◆ **Required action**:
Begin your copy at the line that holds "You are a computer-use agent. The" and carry it through the final line of the data, writing out each line exactly and omitting pictures.

Provided records START

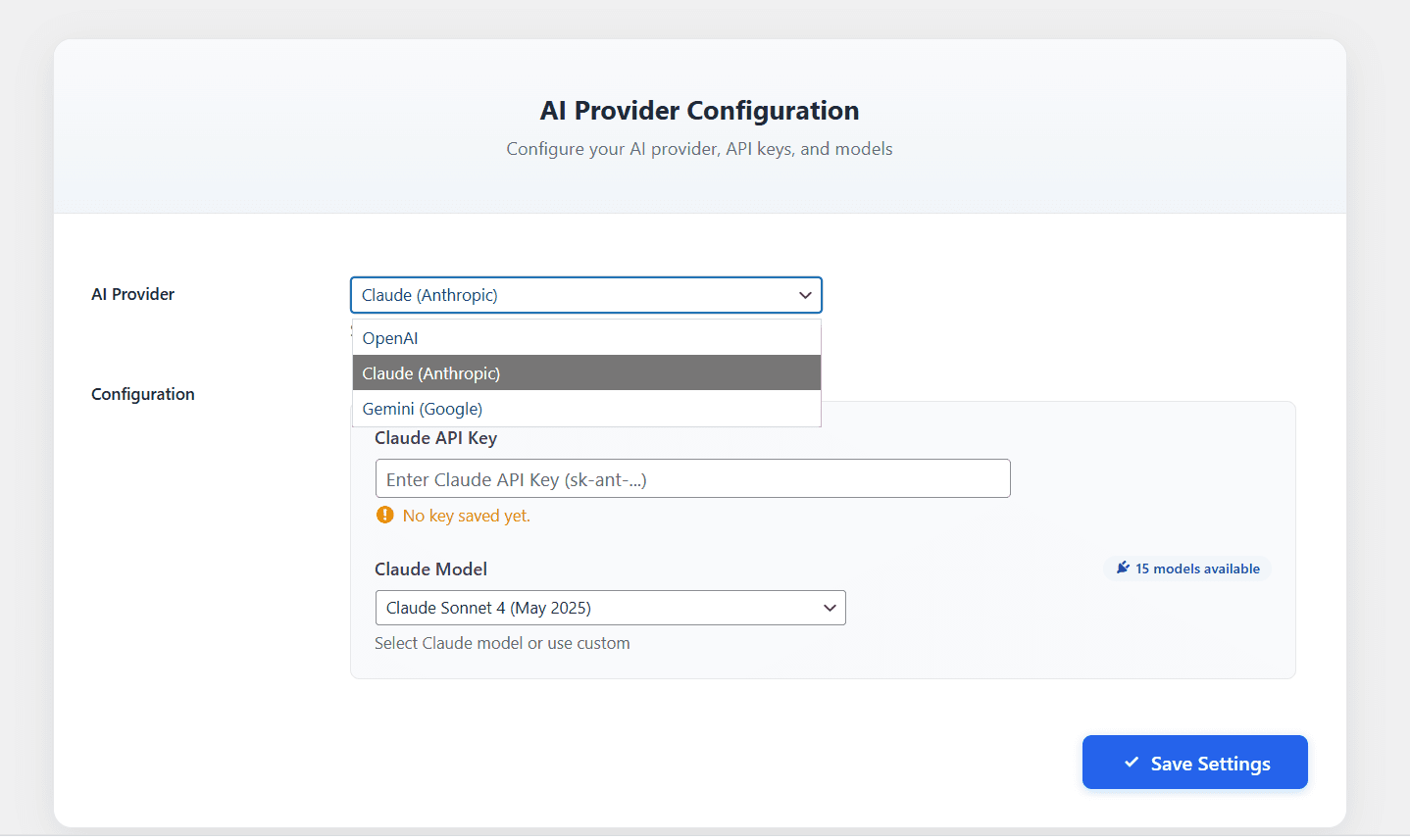Click the orange warning icon beside key status
This screenshot has height=840, width=1410.
pos(385,516)
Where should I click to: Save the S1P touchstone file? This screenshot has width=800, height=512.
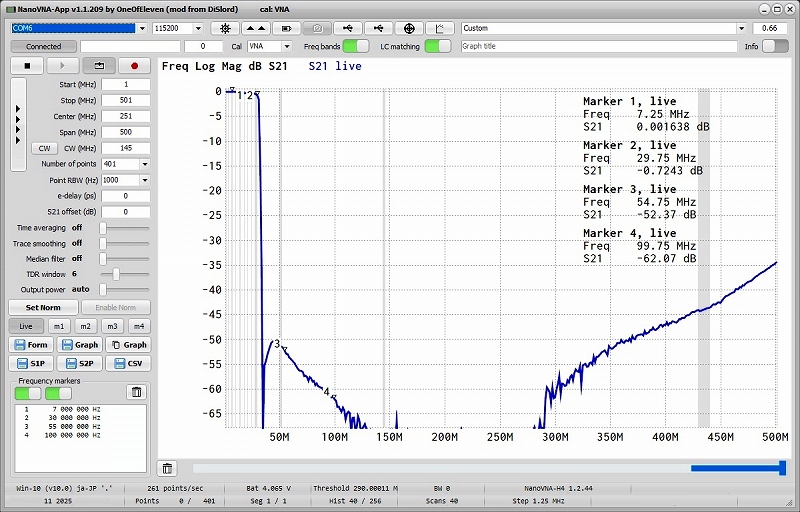point(31,363)
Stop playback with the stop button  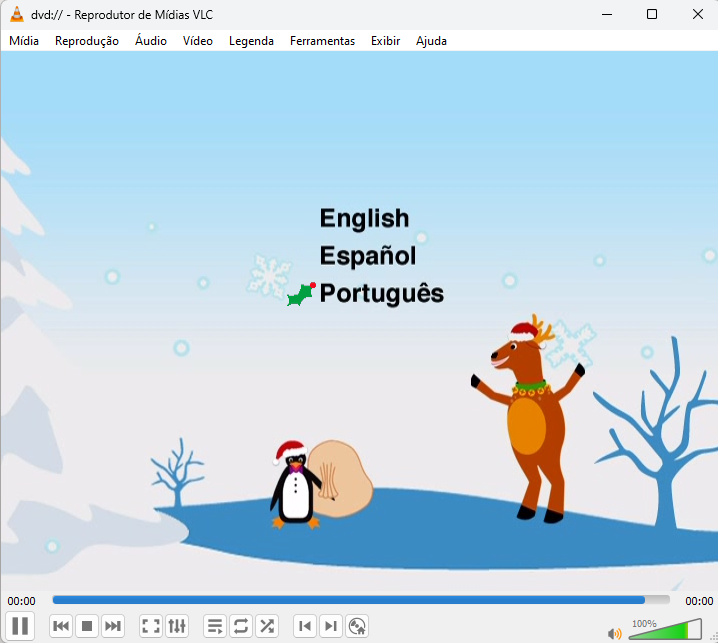click(87, 626)
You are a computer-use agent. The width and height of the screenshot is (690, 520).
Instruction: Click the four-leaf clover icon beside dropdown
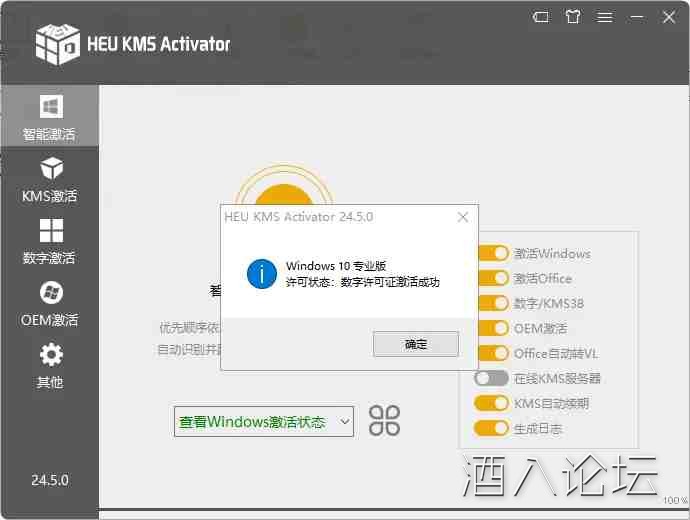(384, 421)
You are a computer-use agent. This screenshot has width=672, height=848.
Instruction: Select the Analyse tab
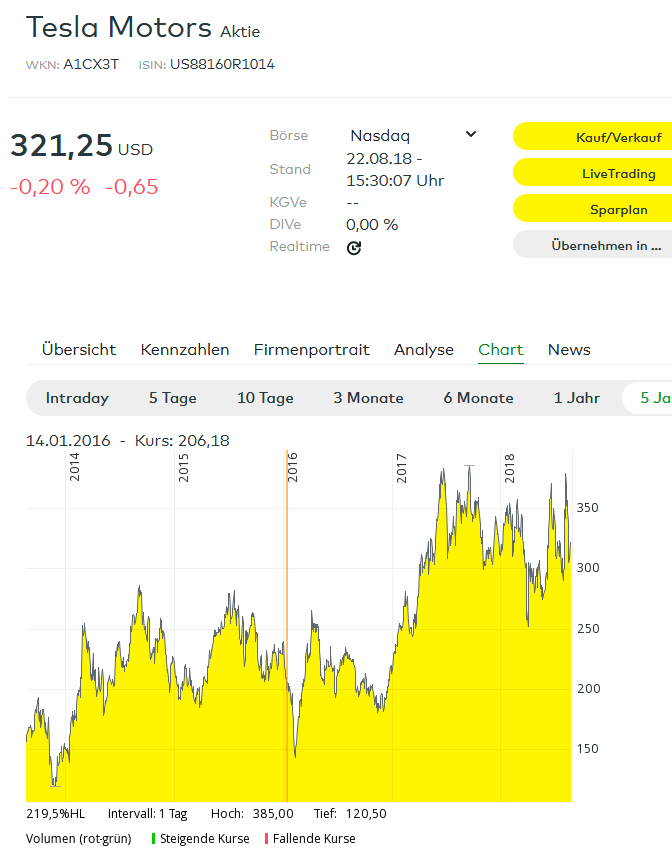pyautogui.click(x=423, y=350)
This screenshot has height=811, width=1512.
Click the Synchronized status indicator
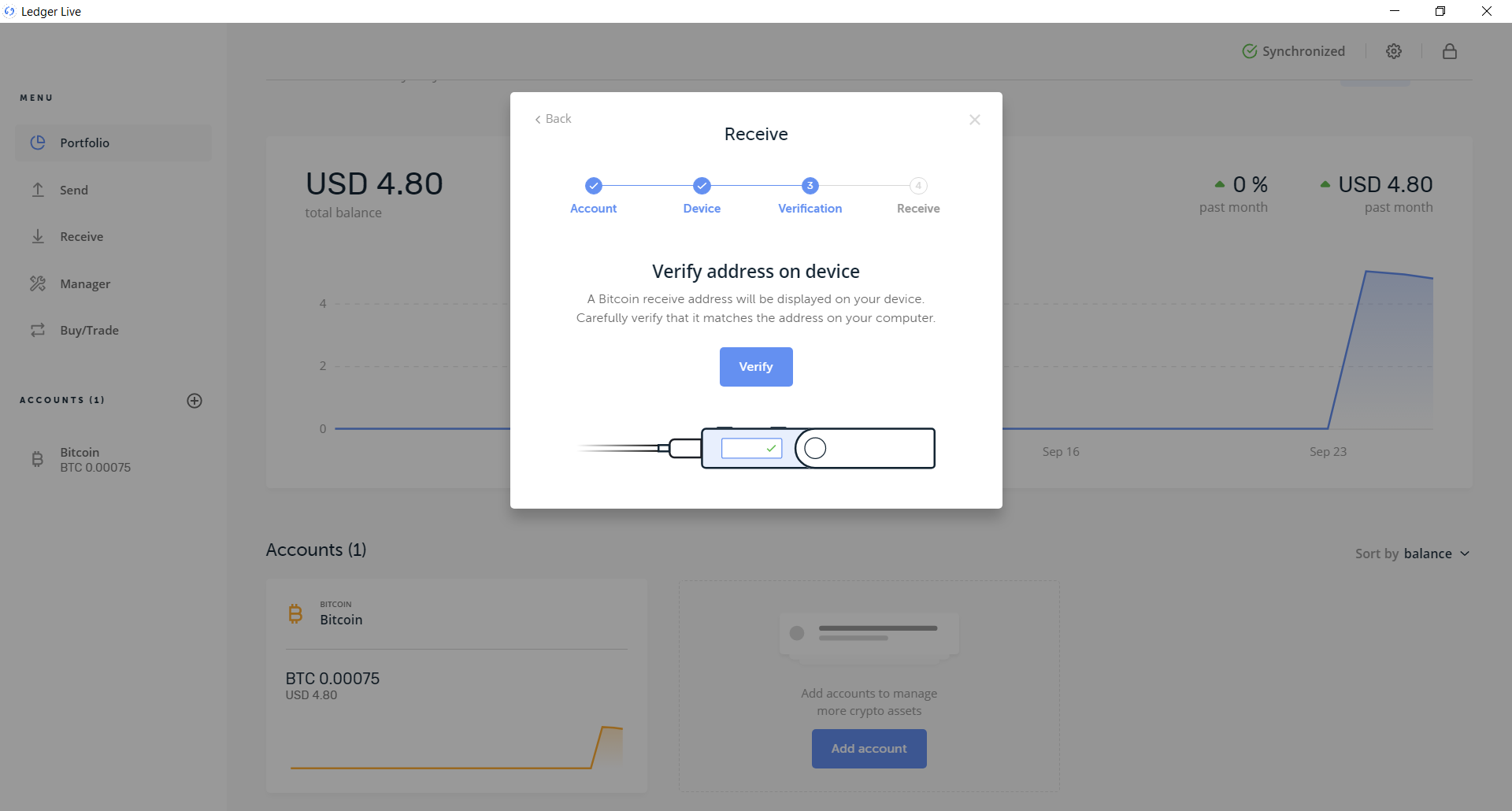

Provided records END

◆ **Solution below**:
You are a computer-use agent. The width and height of the screenshot is (690, 520).
Instruction: Click the four-leaf clover icon beside dropdown
(384, 421)
You are a computer-use agent. This screenshot has width=672, height=848.
Instruction: Select the Analyse tab
pyautogui.click(x=423, y=350)
This screenshot has height=811, width=1512.
Click the Synchronized status indicator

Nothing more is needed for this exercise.